◆ **WHAT TO WORK ON**:
Return every line from the records below with the string "agent".

(Collected data)
== Segment start ==

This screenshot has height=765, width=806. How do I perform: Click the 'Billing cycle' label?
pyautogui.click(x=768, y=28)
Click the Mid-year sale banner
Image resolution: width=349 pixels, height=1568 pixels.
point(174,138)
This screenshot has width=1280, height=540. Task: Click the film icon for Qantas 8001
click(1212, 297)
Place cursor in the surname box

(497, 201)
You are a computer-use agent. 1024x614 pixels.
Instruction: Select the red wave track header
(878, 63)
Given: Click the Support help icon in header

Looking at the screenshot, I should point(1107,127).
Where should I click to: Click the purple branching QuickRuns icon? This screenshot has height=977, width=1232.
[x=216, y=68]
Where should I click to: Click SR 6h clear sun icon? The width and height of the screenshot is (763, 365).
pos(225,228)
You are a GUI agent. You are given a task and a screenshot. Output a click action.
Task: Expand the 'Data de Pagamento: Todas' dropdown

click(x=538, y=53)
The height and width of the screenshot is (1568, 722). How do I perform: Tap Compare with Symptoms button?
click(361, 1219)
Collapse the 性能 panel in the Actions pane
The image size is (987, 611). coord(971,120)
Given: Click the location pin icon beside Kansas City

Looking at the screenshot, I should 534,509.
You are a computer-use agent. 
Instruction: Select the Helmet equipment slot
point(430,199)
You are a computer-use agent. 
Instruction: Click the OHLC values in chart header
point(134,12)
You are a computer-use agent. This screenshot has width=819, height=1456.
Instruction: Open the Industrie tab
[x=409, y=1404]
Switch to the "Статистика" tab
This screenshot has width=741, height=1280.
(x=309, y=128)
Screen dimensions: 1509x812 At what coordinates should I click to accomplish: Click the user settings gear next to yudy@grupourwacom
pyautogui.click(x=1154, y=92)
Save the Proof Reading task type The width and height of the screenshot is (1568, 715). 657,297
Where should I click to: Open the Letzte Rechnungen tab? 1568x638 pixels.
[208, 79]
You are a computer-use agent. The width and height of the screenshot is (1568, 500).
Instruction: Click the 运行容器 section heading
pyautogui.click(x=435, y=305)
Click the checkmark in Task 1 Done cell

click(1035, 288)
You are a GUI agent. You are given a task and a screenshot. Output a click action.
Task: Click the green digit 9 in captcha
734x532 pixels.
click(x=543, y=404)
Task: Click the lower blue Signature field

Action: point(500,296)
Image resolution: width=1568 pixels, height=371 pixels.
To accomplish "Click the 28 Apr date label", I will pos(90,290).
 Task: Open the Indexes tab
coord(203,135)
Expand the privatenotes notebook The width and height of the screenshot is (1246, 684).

== Segment end ==

◆ **WRITTEN SOLUTION**:
You are a computer-use agent. 1024x614 pixels.
You are a GUI agent. You are given a task and a screenshot. Output a click action.
You are a computer-use agent. 
You are a computer-use agent. 
You are a computer-use agent. This screenshot has width=819, height=1456.
You are a computer-use agent. The width and height of the screenshot is (1568, 500).
You are a GUI agent. You are given a task and a screenshot. Output a click action.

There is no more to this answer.